I think you're doing too much at once: rref should not be used and is complicating everything. especially for numArgs greater then 1.
Think it through: [1 0 3 -5] and [3 0 3 -5] are both members of C, but their sum [4 0 6 -10] (which belongs in C) is not linear product of the multiplication of one of the previous vectors (e.g. [2 0 6 -10] ). So all the rref in the world can't fix your problem.
So what can you do instead?
you need to check if
(randn*subset(randn,randn)+randn*subset(randn,randn)))
is a member of C, which, unless I'm mistaken is a difficult problem: Conceptually you need to iterate through every element of the vector and make sure it matches the predetermined condition. Alternatively, you can try to find a set such that C(x1,x2) gives you the right answer.

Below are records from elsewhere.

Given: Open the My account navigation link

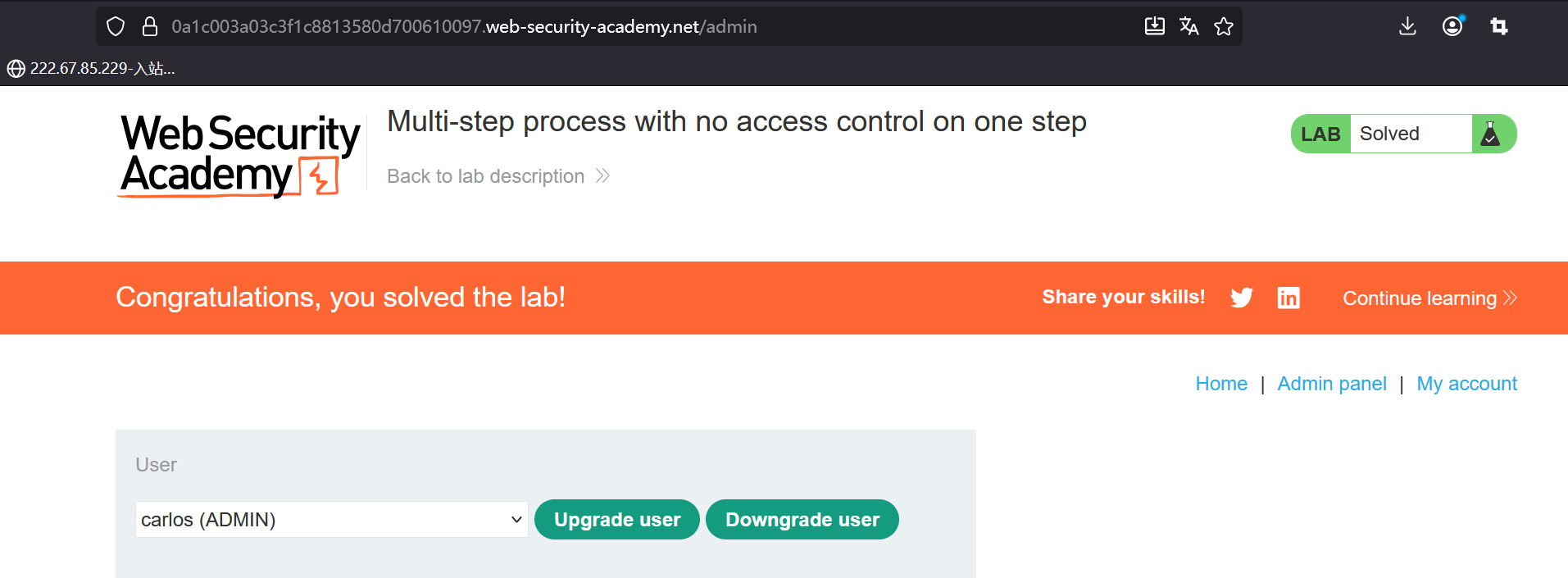Looking at the screenshot, I should click(x=1467, y=384).
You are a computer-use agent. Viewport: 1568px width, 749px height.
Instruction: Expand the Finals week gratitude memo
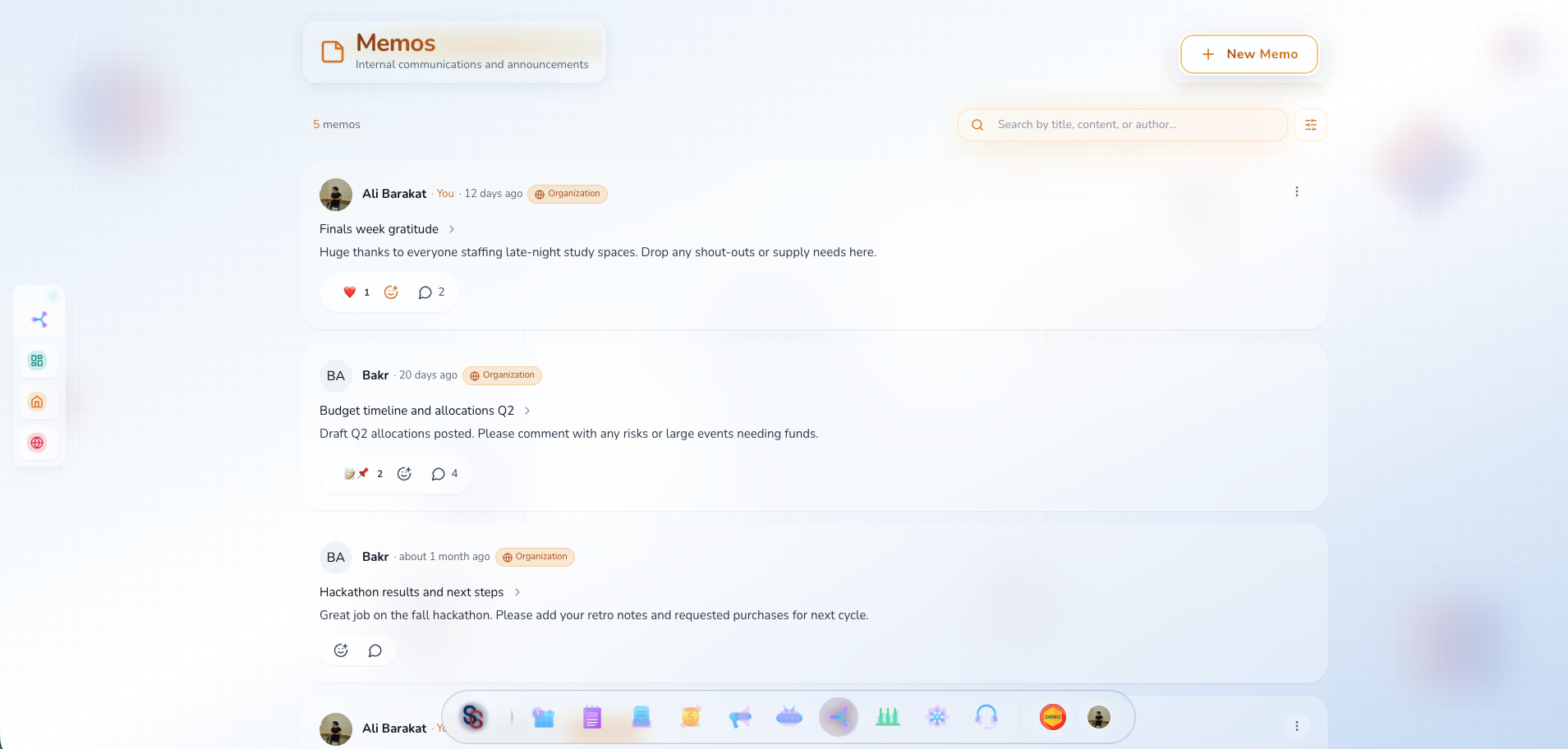[x=452, y=229]
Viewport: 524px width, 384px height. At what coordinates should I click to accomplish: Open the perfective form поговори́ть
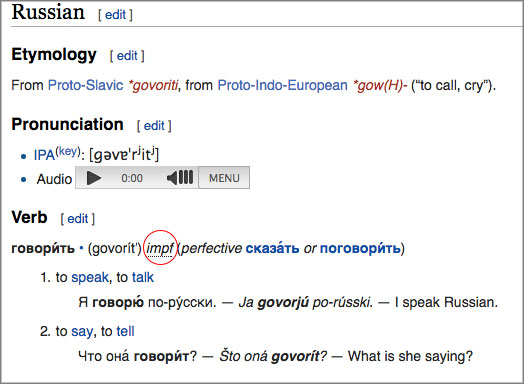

In this case, you can use fminsearch to solve this problem numerically and verify the returned value is within a defined tolerance:
[s,error] = fminsearch(#(x) norm(C(x(1),x(2)) - [2 0 6 -10]),[1 1])
s =
1.999996976386119 6.000035034493023
error =
3.827680714104862e-05
Edit: you need to make sure you can use negative numbers in your multiplication, so don't use rand, but use something else. I changed it to randn.